(Saved entries)
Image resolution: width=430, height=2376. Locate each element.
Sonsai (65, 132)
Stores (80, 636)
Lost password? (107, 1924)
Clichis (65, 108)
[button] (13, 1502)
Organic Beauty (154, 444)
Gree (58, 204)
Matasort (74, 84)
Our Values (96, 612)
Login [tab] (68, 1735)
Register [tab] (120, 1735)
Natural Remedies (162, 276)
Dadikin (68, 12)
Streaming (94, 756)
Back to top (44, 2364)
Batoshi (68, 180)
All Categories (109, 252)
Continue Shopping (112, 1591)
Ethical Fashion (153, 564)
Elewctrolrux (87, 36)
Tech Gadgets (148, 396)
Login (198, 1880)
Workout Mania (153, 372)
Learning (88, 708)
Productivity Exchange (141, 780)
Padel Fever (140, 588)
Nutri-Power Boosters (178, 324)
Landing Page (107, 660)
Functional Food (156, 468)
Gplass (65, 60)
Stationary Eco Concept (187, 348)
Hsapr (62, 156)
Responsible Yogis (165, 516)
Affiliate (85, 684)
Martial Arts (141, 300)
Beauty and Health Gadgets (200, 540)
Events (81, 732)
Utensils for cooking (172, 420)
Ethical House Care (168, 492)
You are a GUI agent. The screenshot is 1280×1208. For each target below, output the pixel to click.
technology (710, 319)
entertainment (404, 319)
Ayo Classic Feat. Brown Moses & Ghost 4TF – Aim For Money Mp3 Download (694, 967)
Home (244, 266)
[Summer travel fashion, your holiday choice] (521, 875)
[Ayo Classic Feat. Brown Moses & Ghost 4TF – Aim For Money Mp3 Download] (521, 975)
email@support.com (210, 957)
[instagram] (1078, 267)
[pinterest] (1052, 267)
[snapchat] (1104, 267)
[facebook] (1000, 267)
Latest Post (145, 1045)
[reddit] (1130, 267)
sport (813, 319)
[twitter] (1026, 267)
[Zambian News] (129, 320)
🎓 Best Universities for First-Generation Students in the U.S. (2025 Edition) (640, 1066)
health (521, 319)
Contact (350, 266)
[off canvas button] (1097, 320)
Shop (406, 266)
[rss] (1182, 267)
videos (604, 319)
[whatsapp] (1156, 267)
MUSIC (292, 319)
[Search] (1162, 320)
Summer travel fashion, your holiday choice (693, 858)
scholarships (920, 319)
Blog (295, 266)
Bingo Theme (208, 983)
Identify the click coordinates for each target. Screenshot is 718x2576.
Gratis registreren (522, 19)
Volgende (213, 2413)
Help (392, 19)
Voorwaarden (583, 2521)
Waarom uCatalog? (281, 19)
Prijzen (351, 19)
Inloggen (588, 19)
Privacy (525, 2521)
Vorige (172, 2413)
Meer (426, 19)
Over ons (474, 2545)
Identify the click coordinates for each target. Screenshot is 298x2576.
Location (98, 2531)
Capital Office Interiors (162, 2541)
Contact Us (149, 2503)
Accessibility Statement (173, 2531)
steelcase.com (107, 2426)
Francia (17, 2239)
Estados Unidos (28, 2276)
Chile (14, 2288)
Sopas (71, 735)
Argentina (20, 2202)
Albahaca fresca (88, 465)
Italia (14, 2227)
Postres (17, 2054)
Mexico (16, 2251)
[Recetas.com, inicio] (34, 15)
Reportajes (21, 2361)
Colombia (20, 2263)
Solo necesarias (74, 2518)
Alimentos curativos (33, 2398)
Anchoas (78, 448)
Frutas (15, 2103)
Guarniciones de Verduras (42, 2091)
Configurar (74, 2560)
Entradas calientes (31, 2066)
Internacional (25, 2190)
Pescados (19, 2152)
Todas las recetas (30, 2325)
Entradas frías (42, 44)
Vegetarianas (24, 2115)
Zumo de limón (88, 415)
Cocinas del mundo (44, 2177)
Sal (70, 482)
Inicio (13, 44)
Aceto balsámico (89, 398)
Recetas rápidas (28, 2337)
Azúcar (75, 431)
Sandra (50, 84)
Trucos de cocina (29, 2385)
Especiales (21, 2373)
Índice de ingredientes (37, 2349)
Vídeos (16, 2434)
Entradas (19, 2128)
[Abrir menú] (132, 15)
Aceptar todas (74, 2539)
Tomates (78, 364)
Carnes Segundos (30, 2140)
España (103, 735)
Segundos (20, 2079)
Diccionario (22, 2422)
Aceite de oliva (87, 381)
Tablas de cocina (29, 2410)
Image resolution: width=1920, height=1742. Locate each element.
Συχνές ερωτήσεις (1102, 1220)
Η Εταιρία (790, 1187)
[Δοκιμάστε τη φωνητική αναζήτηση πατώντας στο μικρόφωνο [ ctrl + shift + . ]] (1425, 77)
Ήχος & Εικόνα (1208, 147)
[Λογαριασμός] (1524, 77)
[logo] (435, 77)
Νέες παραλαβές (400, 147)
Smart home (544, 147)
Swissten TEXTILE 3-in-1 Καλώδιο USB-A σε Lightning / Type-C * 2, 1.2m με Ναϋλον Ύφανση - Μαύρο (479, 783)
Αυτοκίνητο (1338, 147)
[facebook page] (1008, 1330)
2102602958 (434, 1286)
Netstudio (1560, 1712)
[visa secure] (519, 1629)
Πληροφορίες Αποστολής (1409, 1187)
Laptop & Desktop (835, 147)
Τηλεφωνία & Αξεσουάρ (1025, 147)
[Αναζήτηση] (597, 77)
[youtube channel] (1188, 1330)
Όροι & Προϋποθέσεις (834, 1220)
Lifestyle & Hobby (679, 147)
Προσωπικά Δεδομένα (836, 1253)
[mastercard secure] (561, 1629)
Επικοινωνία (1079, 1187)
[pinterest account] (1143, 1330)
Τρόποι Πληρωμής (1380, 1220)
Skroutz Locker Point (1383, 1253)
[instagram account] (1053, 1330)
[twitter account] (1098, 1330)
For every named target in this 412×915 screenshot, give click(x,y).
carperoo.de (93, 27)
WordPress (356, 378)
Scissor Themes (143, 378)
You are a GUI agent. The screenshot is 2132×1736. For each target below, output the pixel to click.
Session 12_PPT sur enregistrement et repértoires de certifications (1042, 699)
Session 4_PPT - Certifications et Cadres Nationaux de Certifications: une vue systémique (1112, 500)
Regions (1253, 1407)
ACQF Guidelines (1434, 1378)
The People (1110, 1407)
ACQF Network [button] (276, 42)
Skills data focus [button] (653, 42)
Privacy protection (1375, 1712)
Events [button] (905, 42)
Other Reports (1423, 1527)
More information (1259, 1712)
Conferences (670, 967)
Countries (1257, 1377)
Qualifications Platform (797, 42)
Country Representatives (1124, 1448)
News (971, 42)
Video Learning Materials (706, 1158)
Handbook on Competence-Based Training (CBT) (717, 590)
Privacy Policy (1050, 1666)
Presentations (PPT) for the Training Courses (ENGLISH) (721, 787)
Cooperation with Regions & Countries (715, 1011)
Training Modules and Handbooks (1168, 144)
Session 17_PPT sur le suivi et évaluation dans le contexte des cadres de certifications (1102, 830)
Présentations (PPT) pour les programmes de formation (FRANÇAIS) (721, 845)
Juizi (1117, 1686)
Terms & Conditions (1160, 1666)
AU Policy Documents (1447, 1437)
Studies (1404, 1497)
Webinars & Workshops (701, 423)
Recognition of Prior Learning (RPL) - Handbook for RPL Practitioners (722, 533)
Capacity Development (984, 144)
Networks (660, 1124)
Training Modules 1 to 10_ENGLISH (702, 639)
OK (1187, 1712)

Brief:
Please transcribe the entries above exactly as written.

Expected answer:
Image resolution: width=430, height=2376. Locate each element.
Sonsai (65, 132)
Stores (80, 636)
Lost password? (107, 1924)
Clichis (65, 108)
[button] (13, 1502)
Organic Beauty (154, 444)
Gree (58, 204)
Matasort (74, 84)
Our Values (96, 612)
Login [tab] (68, 1735)
Register [tab] (120, 1735)
Natural Remedies (162, 276)
Dadikin (68, 12)
Streaming (94, 756)
Back to top (44, 2364)
Batoshi (68, 180)
All Categories (109, 252)
Continue Shopping (112, 1591)
Ethical Fashion (153, 564)
Elewctrolrux (87, 36)
Tech Gadgets (148, 396)
Login (198, 1880)
Workout Mania (153, 372)
Learning (88, 708)
Productivity Exchange (141, 780)
Padel Fever (140, 588)
Nutri-Power Boosters (178, 324)
Landing Page (107, 660)
Functional Food (156, 468)
Gplass (65, 60)
Stationary Eco Concept (187, 348)
Hsapr (62, 156)
Responsible Yogis (165, 516)
Affiliate (85, 684)
Martial Arts (141, 300)
Beauty and Health Gadgets (200, 540)
Events (81, 732)
Utensils for cooking (172, 420)
Ethical House Care (168, 492)
You are a GUI agent. The screenshot is 1280×1208. For each target below, output the pixel to click.
technology (710, 319)
entertainment (404, 319)
Ayo Classic Feat. Brown Moses & Ghost 4TF – Aim For Money Mp3 Download (694, 967)
Home (244, 266)
[Summer travel fashion, your holiday choice] (521, 875)
[Ayo Classic Feat. Brown Moses & Ghost 4TF – Aim For Money Mp3 Download] (521, 975)
email@support.com (210, 957)
[instagram] (1078, 267)
[pinterest] (1052, 267)
[snapchat] (1104, 267)
[facebook] (1000, 267)
Latest Post (145, 1045)
[reddit] (1130, 267)
sport (813, 319)
[twitter] (1026, 267)
[Zambian News] (129, 320)
🎓 Best Universities for First-Generation Students in the U.S. (2025 Edition) (640, 1066)
health (521, 319)
Contact (350, 266)
[off canvas button] (1097, 320)
Shop (406, 266)
[rss] (1182, 267)
videos (604, 319)
[whatsapp] (1156, 267)
MUSIC (292, 319)
[Search] (1162, 320)
Summer travel fashion, your holiday choice (693, 858)
scholarships (920, 319)
Blog (295, 266)
Bingo Theme (208, 983)
Identify the click coordinates for each target. Screenshot is 718x2576.
Gratis registreren (522, 19)
Volgende (213, 2413)
Help (392, 19)
Voorwaarden (583, 2521)
Waarom uCatalog? (281, 19)
Prijzen (351, 19)
Inloggen (588, 19)
Privacy (525, 2521)
Vorige (172, 2413)
Meer (426, 19)
Over ons (474, 2545)
Identify the click coordinates for each target. Screenshot is 298x2576.
Location (98, 2531)
Capital Office Interiors (162, 2541)
Contact Us (149, 2503)
Accessibility Statement (173, 2531)
steelcase.com (107, 2426)
Francia (17, 2239)
Estados Unidos (28, 2276)
Chile (14, 2288)
Sopas (71, 735)
Argentina (20, 2202)
Albahaca fresca (88, 465)
Italia (14, 2227)
Postres (17, 2054)
Mexico (16, 2251)
[Recetas.com, inicio] (34, 15)
Reportajes (21, 2361)
Colombia (20, 2263)
Solo necesarias (74, 2518)
Alimentos curativos (33, 2398)
Anchoas (78, 448)
Frutas (15, 2103)
Guarniciones de Verduras (42, 2091)
Configurar (74, 2560)
Entradas calientes (31, 2066)
Internacional (25, 2190)
Pescados (19, 2152)
Todas las recetas (30, 2325)
Entradas frías (42, 44)
Vegetarianas (24, 2115)
Zumo de limón (88, 415)
Cocinas del mundo (44, 2177)
Sal (70, 482)
Inicio (13, 44)
Aceto balsámico (89, 398)
Recetas rápidas (28, 2337)
Azúcar (75, 431)
Sandra (50, 84)
Trucos de cocina (29, 2385)
Especiales (21, 2373)
Índice de ingredientes (37, 2349)
Vídeos (16, 2434)
Entradas (19, 2128)
[Abrir menú] (132, 15)
Aceptar todas (74, 2539)
Tomates (78, 364)
Carnes Segundos (30, 2140)
España (103, 735)
Segundos (20, 2079)
Diccionario (22, 2422)
Aceite de oliva (87, 381)
Tablas de cocina (29, 2410)
Image resolution: width=1920, height=1742. Locate each element.
Συχνές ερωτήσεις (1102, 1220)
Η Εταιρία (790, 1187)
[Δοκιμάστε τη φωνητική αναζήτηση πατώντας στο μικρόφωνο [ ctrl + shift + . ]] (1425, 77)
Ήχος & Εικόνα (1208, 147)
[Λογαριασμός] (1524, 77)
[logo] (435, 77)
Νέες παραλαβές (400, 147)
Smart home (544, 147)
Swissten TEXTILE 3-in-1 Καλώδιο USB-A σε Lightning / Type-C * 2, 1.2m με Ναϋλον Ύφανση - Μαύρο (479, 783)
Αυτοκίνητο (1338, 147)
[facebook page] (1008, 1330)
2102602958 (434, 1286)
Netstudio (1560, 1712)
[visa secure] (519, 1629)
Πληροφορίες Αποστολής (1409, 1187)
Laptop & Desktop (835, 147)
Τηλεφωνία & Αξεσουάρ (1025, 147)
[Αναζήτηση] (597, 77)
[youtube channel] (1188, 1330)
Όροι & Προϋποθέσεις (834, 1220)
Lifestyle & Hobby (679, 147)
Προσωπικά Δεδομένα (836, 1253)
[mastercard secure] (561, 1629)
Επικοινωνία (1079, 1187)
[pinterest account] (1143, 1330)
Τρόποι Πληρωμής (1380, 1220)
Skroutz Locker Point (1383, 1253)
[instagram account] (1053, 1330)
[twitter account] (1098, 1330)
For every named target in this 412×915 screenshot, give click(x,y).
carperoo.de (93, 27)
WordPress (356, 378)
Scissor Themes (143, 378)
You are a GUI agent. The screenshot is 2132×1736. For each target below, output the pixel to click.
Session 12_PPT sur enregistrement et repértoires de certifications (1042, 699)
Session 4_PPT - Certifications et Cadres Nationaux de Certifications: une vue systémique (1112, 500)
Regions (1253, 1407)
ACQF Guidelines (1434, 1378)
The People (1110, 1407)
ACQF Network [button] (276, 42)
Skills data focus [button] (653, 42)
Privacy protection (1375, 1712)
Events [button] (905, 42)
Other Reports (1423, 1527)
More information (1259, 1712)
Conferences (670, 967)
Countries (1257, 1377)
Qualifications Platform (797, 42)
Country Representatives (1124, 1448)
News (971, 42)
Video Learning Materials (706, 1158)
Handbook on Competence-Based Training (CBT) (717, 590)
Privacy Policy (1050, 1666)
Presentations (PPT) for the Training Courses (ENGLISH) (721, 787)
Cooperation with Regions & Countries (715, 1011)
Training Modules and Handbooks (1168, 144)
Session 17_PPT sur le suivi et évaluation dans le contexte des cadres de certifications (1102, 830)
Présentations (PPT) pour les programmes de formation (FRANÇAIS) (721, 845)
Juizi (1117, 1686)
Terms & Conditions (1160, 1666)
AU Policy Documents (1447, 1437)
Studies (1404, 1497)
Webinars & Workshops (701, 423)
Recognition of Prior Learning (RPL) - Handbook for RPL Practitioners (722, 533)
Capacity Development (984, 144)
Networks (660, 1124)
Training Modules 1 to 10_ENGLISH (702, 639)
OK (1187, 1712)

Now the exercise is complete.